Johan E. Mebius (JEMebius) wrote:
>> To obtain 0.999[bar] as the outcome of a long division: [...]
>

David R Tribble wrote:
>> Yeah, I did this in the never-ending discussion of 0.999...
>> on Wikipedia some months ago.
>> http://en.wikipedia.org/wiki/Talk:0.999.../Archive_14#Another_long_division
>>
>> Divide 1 into 1, but underestimate the first digit of the
>> quotient as 0 instead of 1, and then continue dividing
>> past the decimal point:
>>
>> 0.999...
>> ----------
>> 1 ) 1.000...
>> 0.
>> ---
>> 1.0
>> .9
>> ----
>> 10
>> 9
>> ---
>> 10
>> ...

>

Johan E. Mebius (JEMebius) wrote:
> I was not aware of the Talk item in Wikipedia at
> http://en.wikipedia.org/wiki/Talk:0.999.../Archive_14#Another_long_division
> - my thanks for this link!

Yeah, the discussions about 0.999... on Wikipedia are almost
as incredibly long as they have been here on sci.math.
And usually just as inane.

> Yeah, I did this in the never-ending discussion of 0.999... in this newsgroup
> some =years= ago.
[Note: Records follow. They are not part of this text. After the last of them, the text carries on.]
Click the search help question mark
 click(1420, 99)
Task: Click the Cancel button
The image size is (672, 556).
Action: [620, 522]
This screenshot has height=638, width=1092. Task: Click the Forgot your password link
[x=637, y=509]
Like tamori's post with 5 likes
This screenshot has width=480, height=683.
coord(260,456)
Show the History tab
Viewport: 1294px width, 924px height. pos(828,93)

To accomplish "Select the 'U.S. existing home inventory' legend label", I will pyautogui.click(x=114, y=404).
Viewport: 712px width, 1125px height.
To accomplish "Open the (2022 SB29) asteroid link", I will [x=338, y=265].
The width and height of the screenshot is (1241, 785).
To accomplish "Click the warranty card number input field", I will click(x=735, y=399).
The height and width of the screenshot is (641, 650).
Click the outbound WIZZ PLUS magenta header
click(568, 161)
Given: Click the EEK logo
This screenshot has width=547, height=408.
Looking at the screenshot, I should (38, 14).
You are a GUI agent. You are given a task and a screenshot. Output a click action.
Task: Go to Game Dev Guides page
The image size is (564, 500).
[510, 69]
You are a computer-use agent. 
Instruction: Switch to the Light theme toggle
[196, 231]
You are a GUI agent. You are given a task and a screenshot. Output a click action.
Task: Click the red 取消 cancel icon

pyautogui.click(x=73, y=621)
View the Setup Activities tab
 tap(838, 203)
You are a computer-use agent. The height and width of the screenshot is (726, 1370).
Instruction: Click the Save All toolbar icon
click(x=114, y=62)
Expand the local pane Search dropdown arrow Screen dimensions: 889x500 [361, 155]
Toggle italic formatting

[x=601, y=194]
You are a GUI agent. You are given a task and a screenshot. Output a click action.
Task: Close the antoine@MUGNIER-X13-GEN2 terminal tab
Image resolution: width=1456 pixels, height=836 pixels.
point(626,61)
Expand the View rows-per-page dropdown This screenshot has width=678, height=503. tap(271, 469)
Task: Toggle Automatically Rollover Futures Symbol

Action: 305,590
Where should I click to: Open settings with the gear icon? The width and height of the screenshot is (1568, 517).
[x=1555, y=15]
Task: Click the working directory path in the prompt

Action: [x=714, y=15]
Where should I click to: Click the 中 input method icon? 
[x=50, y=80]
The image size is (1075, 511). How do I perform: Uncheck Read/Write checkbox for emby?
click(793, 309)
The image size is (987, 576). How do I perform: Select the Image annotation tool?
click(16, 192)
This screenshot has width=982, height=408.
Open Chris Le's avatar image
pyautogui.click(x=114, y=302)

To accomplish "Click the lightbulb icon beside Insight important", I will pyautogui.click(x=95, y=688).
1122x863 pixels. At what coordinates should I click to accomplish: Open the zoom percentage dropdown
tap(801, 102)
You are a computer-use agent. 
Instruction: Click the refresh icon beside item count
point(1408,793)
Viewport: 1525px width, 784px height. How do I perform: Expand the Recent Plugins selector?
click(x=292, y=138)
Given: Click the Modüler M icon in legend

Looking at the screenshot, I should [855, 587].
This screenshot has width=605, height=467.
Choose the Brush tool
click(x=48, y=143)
I guess you made an independent rediscovery of
> this "0.9 + 0.1" trick.

Yeah, I kind of stumbled upon it by accident, starting with
a "what if we did this?" kind of approach. It's also loosely
based on decimal division computer algorithms (see Knuth,
vol. 1), wherein the initial estimate of the next dividend digit
is underestimated and then corrected.

You gave a more detailed mathematical explanation of why
it works, though.

> Furthermore, I guess I was the first person to publish this.

Probably. Although it would not surprise me if it was found in
some old (pre-1940s, for example) textbook somewhere.